_Directive_. Copy out every one of the items below, substituting "star button" for "star icon" wherever it occurs and leaving everything else unchanged.
+ + + + + + +
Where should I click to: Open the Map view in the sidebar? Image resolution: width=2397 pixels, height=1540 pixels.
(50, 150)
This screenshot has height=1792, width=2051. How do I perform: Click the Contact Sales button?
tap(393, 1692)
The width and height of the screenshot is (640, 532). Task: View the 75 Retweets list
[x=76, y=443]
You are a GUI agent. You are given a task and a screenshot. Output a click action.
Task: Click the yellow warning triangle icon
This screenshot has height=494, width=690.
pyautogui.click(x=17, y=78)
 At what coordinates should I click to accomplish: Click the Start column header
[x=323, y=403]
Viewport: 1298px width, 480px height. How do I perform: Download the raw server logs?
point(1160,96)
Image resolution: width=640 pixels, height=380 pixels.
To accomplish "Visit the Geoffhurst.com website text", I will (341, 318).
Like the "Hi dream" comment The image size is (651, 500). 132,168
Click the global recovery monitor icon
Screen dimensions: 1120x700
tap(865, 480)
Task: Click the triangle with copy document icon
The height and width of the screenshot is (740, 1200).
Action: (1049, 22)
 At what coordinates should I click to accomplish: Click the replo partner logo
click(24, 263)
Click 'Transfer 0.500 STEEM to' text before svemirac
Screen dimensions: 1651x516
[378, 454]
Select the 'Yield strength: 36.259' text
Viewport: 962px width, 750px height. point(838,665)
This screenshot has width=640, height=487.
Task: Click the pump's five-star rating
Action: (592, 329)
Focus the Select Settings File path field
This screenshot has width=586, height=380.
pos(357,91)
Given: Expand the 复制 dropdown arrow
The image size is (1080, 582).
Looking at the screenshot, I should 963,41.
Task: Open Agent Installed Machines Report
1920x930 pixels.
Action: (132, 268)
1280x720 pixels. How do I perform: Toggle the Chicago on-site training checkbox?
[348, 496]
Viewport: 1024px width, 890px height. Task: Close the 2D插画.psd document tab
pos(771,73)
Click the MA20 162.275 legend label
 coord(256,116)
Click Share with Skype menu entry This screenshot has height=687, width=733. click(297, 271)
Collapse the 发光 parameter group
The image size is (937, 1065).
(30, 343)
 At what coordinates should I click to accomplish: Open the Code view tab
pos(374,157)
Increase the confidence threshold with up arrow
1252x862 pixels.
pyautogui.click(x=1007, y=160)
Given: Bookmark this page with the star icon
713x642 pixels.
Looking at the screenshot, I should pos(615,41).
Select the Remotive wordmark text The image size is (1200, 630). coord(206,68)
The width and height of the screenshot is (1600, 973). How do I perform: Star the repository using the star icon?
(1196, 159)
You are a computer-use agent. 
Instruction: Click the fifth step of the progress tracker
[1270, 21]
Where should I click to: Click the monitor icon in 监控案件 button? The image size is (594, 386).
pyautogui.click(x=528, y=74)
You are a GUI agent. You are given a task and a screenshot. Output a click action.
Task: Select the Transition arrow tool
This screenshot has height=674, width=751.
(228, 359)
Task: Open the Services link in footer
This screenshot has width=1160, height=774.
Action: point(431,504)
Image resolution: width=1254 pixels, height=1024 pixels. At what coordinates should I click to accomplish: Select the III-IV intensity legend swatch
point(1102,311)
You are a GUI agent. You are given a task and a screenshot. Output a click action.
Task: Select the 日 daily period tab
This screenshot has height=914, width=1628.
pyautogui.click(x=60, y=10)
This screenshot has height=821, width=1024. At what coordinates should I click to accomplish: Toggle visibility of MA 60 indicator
+ + + + + + +
_Correct response_.
Where should I click to: Open the Map view in the sidebar? Image resolution: width=2397 pixels, height=1540 pixels.
(50, 150)
This screenshot has height=1792, width=2051. How do I perform: Click the Contact Sales button?
tap(393, 1692)
The width and height of the screenshot is (640, 532). Task: View the 75 Retweets list
[x=76, y=443]
You are a GUI agent. You are given a task and a screenshot. Output a click action.
Task: Click the yellow warning triangle icon
This screenshot has height=494, width=690.
pyautogui.click(x=17, y=78)
 At what coordinates should I click to accomplish: Click the Start column header
[x=323, y=403]
Viewport: 1298px width, 480px height. How do I perform: Download the raw server logs?
point(1160,96)
Image resolution: width=640 pixels, height=380 pixels.
To accomplish "Visit the Geoffhurst.com website text", I will (341, 318).
Like the "Hi dream" comment The image size is (651, 500). 132,168
Click the global recovery monitor icon
Screen dimensions: 1120x700
tap(865, 480)
Task: Click the triangle with copy document icon
The height and width of the screenshot is (740, 1200).
Action: (1049, 22)
 At what coordinates should I click to accomplish: Click the replo partner logo
click(24, 263)
Click 'Transfer 0.500 STEEM to' text before svemirac
Screen dimensions: 1651x516
[378, 454]
Select the 'Yield strength: 36.259' text
Viewport: 962px width, 750px height. point(838,665)
This screenshot has width=640, height=487.
Task: Click the pump's five-star rating
Action: (592, 329)
Focus the Select Settings File path field
This screenshot has width=586, height=380.
pos(357,91)
Given: Expand the 复制 dropdown arrow
The image size is (1080, 582).
Looking at the screenshot, I should 963,41.
Task: Open Agent Installed Machines Report
1920x930 pixels.
Action: (132, 268)
1280x720 pixels. How do I perform: Toggle the Chicago on-site training checkbox?
[348, 496]
Viewport: 1024px width, 890px height. Task: Close the 2D插画.psd document tab
pos(771,73)
Click the MA20 162.275 legend label
 coord(256,116)
Click Share with Skype menu entry This screenshot has height=687, width=733. click(297, 271)
Collapse the 发光 parameter group
The image size is (937, 1065).
(30, 343)
 At what coordinates should I click to accomplish: Open the Code view tab
pos(374,157)
Increase the confidence threshold with up arrow
1252x862 pixels.
pyautogui.click(x=1007, y=160)
Given: Bookmark this page with the star button
713x642 pixels.
Looking at the screenshot, I should pos(615,41).
Select the Remotive wordmark text The image size is (1200, 630). coord(206,68)
The width and height of the screenshot is (1600, 973). How do I perform: Star the repository using the star button?
(1196, 159)
You are a computer-use agent. 
Instruction: Click the fifth step of the progress tracker
[1270, 21]
Where should I click to: Click the monitor icon in 监控案件 button? The image size is (594, 386).
pyautogui.click(x=528, y=74)
You are a GUI agent. You are given a task and a screenshot. Output a click action.
Task: Select the Transition arrow tool
This screenshot has height=674, width=751.
(228, 359)
Task: Open the Services link in footer
This screenshot has width=1160, height=774.
Action: point(431,504)
Image resolution: width=1254 pixels, height=1024 pixels. At what coordinates should I click to accomplish: Select the III-IV intensity legend swatch
point(1102,311)
You are a GUI agent. You are given a task and a screenshot. Output a click action.
Task: Select the 日 daily period tab
This screenshot has height=914, width=1628.
pyautogui.click(x=60, y=10)
This screenshot has height=821, width=1024. At what coordinates should I click to accomplish: Toggle visibility of MA 60 indicator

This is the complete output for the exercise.